Problem details → For the data below, retype word for word the lines from the one containing "Maximize the Raspberry" through the one containing "Screen dimensions: 750x791"; drop the pictures.

Data excerpts →
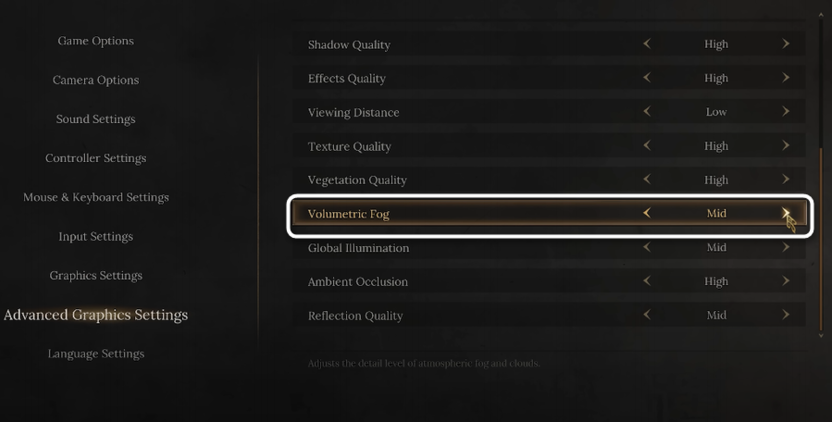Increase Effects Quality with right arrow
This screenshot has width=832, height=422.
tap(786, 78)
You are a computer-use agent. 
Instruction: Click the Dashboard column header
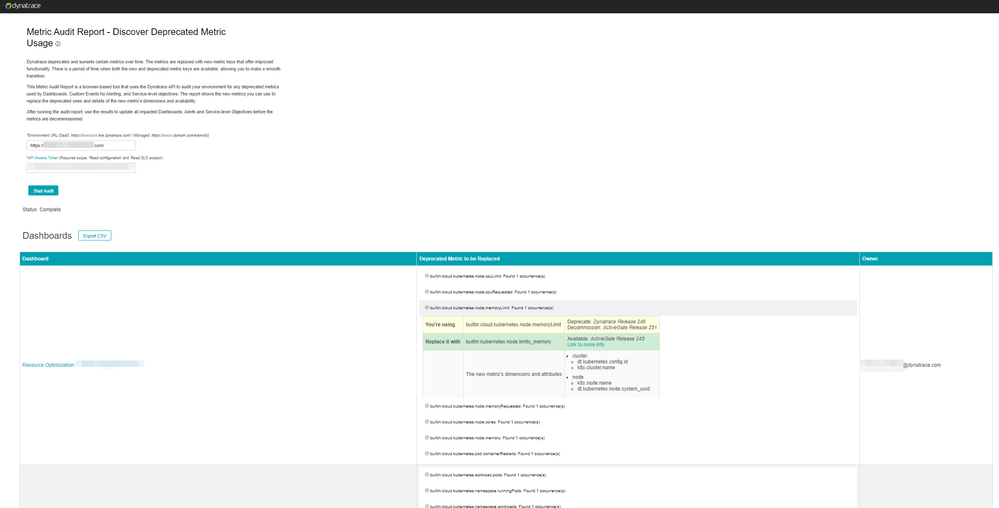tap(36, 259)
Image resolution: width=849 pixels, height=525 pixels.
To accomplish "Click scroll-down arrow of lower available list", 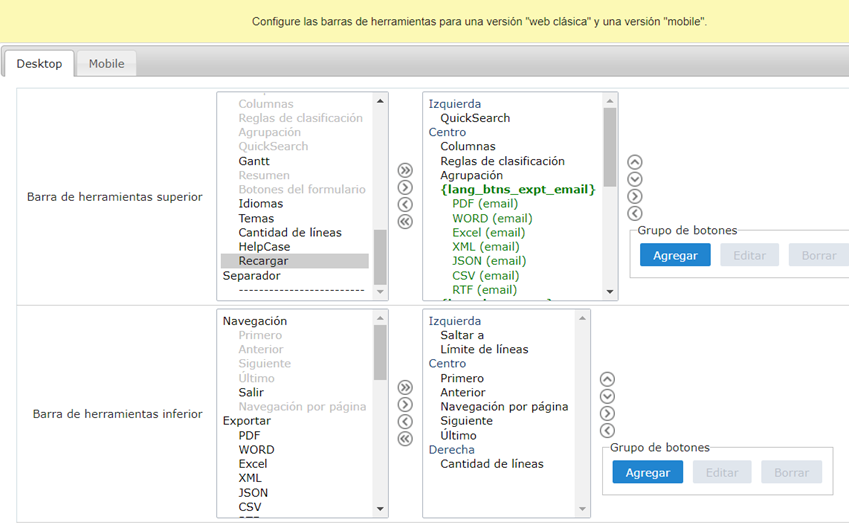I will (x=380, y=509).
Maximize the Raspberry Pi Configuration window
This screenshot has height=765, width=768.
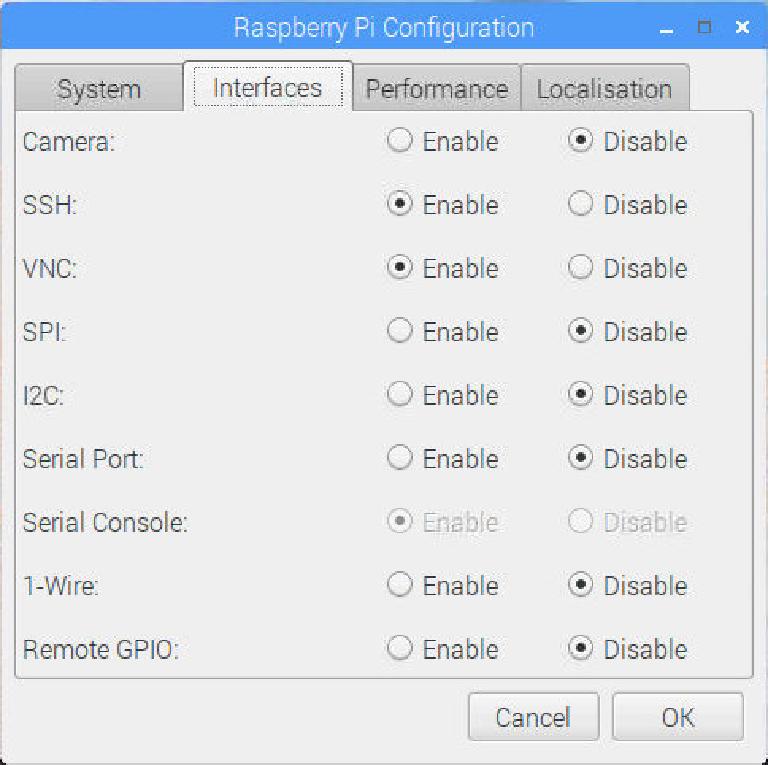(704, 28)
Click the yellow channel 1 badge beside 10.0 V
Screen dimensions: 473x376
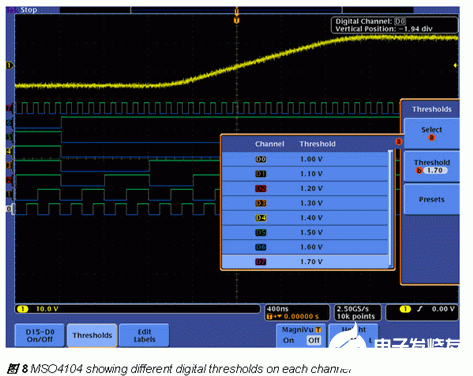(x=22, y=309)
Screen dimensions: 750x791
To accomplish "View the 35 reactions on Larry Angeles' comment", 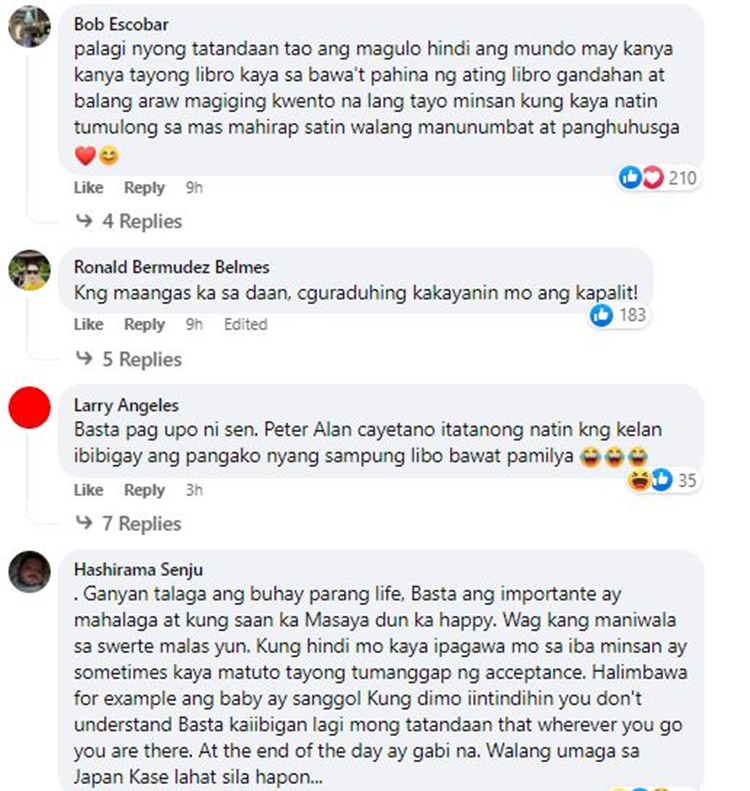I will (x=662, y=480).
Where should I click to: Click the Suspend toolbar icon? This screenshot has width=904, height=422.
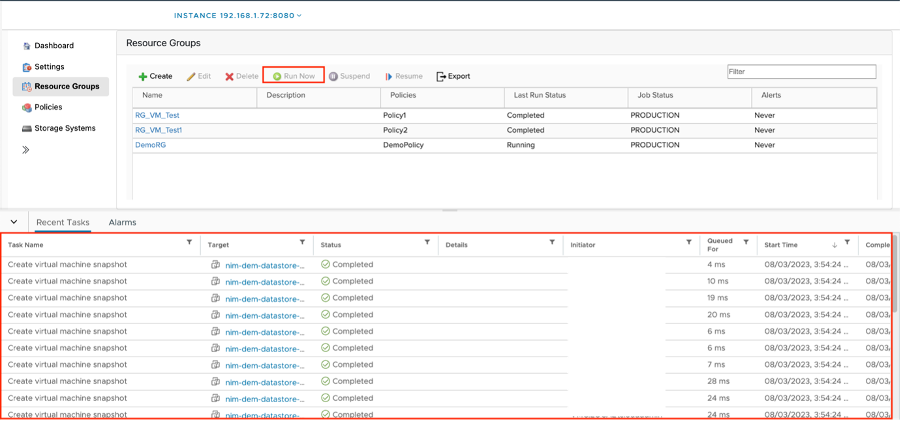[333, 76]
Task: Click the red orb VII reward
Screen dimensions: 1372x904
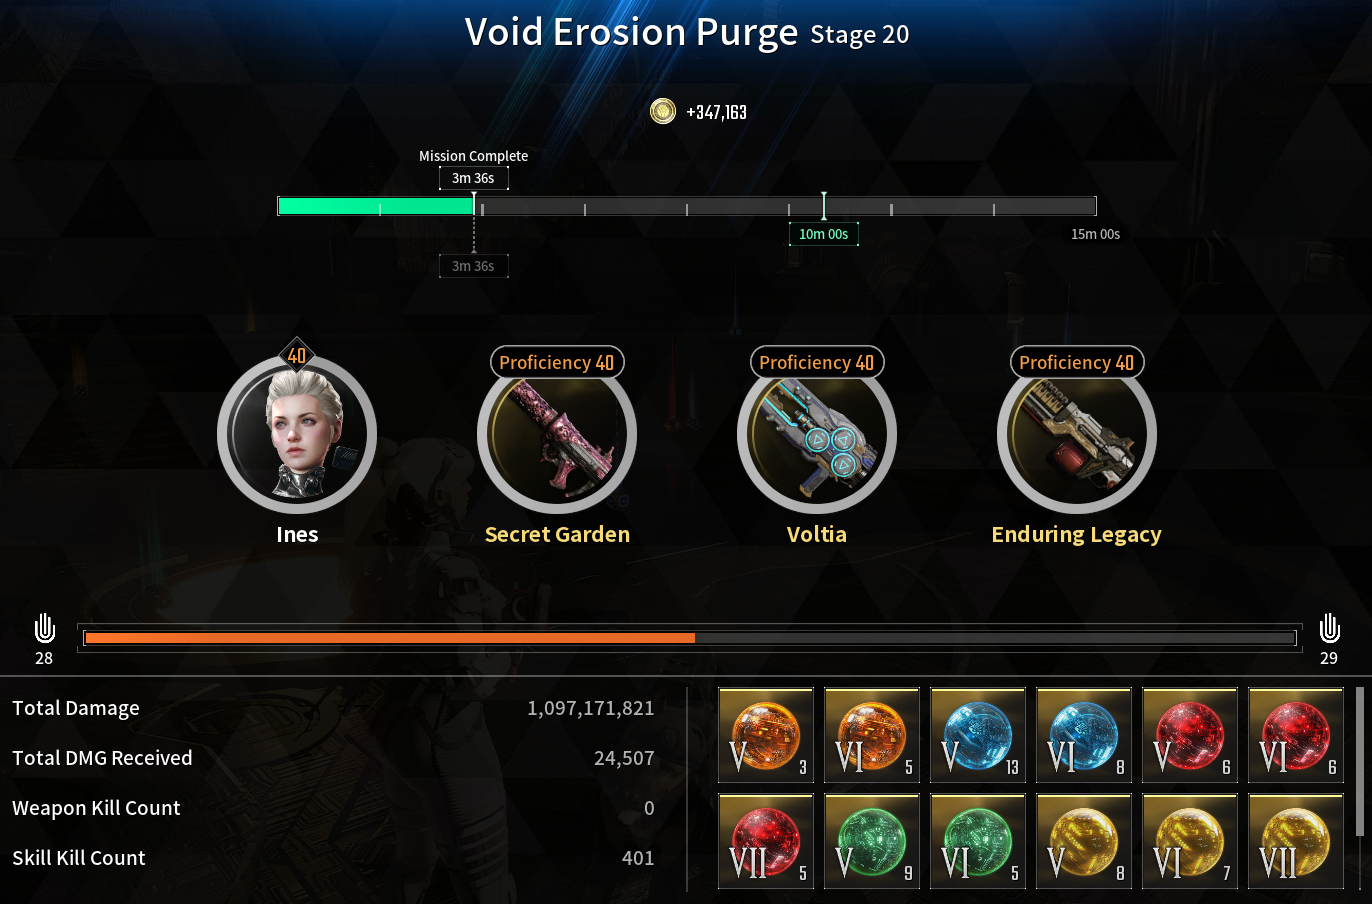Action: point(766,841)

Written answer →
Maximize the Raspberry Pi Configuration window
This screenshot has height=765, width=768.
(704, 28)
Click the yellow channel 1 badge beside 10.0 V
Screen dimensions: 473x376
(x=22, y=309)
Screen dimensions: 750x791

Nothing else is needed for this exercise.